Термин «мутация» введен, как говорилось, Г. Де Фризом. Его работа — как раз тот пример, когда в отличие от злополучной ястребинки, с которой намучился Мендель, неправильное описание выявленного события не помешало правильной формулировке новых генетических понятий. Дело в том, что, работая с растением энотерой (или, по-русски, ослипником), Де Фриз обнаруживал в его потомстве скачкообразные изменения. Именно их ученый назвал мутациями, полагая, что речь идет о возникновении новых видов. На самом же деле энотера — один из немногих видов растений, у которых довольно часто происходит ненормальное распределение хромосом во время образования зародышевых клеток. Новые признаки в потомстве растений обусловлены в действительности не мутациями. Они являются результатом сложных хромосомных перегруппировок, вызванных либо увеличением числа хромосом, либо предыдущими межвидовыми скрещиваниями. Таким образом, у Г. Де Фриза «отклоняющиеся» растения были не мутациями в строгом смысле слова, а просто растениями сложного гибридного происхождения.
Так или иначе, но понятие «мутация» было введено. Именно мутации, послужившие основой для изучения наследственности, стали в последующем объектом глубокого генетического, цитологического и молекулярного изучения. А когда шаг за шагом были открыты все типы мутаций (как выше упоминалось — генные, хромосомные, геномные), то стал изучаться мутационный процесс, осуществляемый в организме в целом.
Разумеется, путь этот был сложным и длительным. Так, первые два десятилетия существования генетики характеризуются изучением мутаций как процесса, эндогенно (от греч. «эндо» — внутри) возникающего в виде скачкообразных спонтанных изменений. И только в 1925 году начался новый этап в изучении наследственных изменений. Потому что именно к этому времени впервые было получено доказательство мутагенных свойств ионизирующей радиации сначала (1925 год) советскими учеными Г. А. Надсоном и Г. С. Филипповым на дрожжах, а через два года американскими генетиками Г. Мёллером на дрозофиле и Л. Стадлером на кукурузе. Что же дало исследователям это открытие?
Мощное оружие «манипулирования» генами. Но что значит — «манипулировать» геном?
Прежде всего изменять его свойства с помощью ионизирующих излучений. И, разумеется, использовать измененные свойства с определенными научными или практическими целями. Переоценить возможности нового открытия трудно. Так, например, с тех пор, как Г. Мёллер доложил V Международному генетическому конгрессу (1927 год) о получении им с помощью рентгеновского облучения мутаций у дрозофилы, прошло изрядно времени, значение этой работы от этого нисколько не уменьшилось. Ведь случайное обнаружение мутации в природе — дело чрезвычайно редкостное.

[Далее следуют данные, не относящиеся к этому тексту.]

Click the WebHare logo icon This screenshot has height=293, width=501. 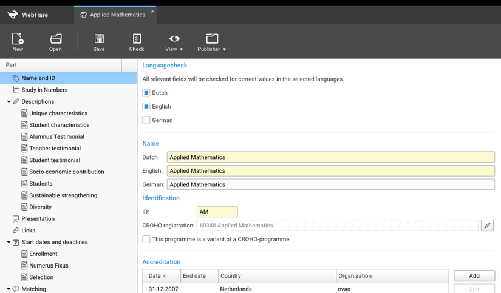[x=13, y=15]
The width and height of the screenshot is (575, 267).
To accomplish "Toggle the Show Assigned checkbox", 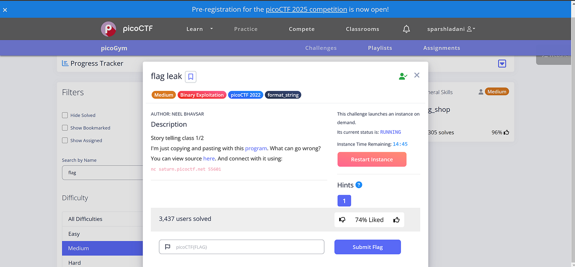I will [65, 140].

Успех его во многом зависит от удачливости экспериментатора. А Мёллер дал науке уникальную возможность создавать наследственную изменчивость по желанию экспериментатора.
Теперь мы знаем, что получение мутантов возможно и под воздействием химических веществ, вирусов, с помощью ультрафиолетового излучения и некоторых других факторов. Но в данном случае речь, собственно, идет не о том, как и с помощью какого способа изменить природу гена. Важно другое — ее оказалось возможным изменить. Насколько это была трудная и многоплановая задача, можно судить хотя бы потому, что решение ее Г. Мёллером было отмечено Нобелевской премией.
Итак, ген и хромосома стали объектом экспериментального воздействия, что, в свою очередь, явилось мощнейшим орудием, высокоразрешающим приемом для изучения тонкой структуры гена. Продемонстрировать это можно на примере двух независимых пионерских работ крупнейших советских ученых, изучавших действие радиации на гены. Данные работы являются примером того, как новый методический прием может быть использован для научного анализа сложных явлений.
Вообще говоря, правильно поставленная задача может быть решена разными методами, в том числе и старыми. Для решения ее подбирается нужный метод. Но если нет хорошей цели или четкой задачи, то использование старых методов в экспериментах ничего нового не приносит, а только увеличивает количество ненужной информации. В таких случаях подметить что-то новое маловероятно. В отличие от этого применение новых методов даже без четко поставленной задачи все-таки дает некоторую новую информацию, особенно вначале.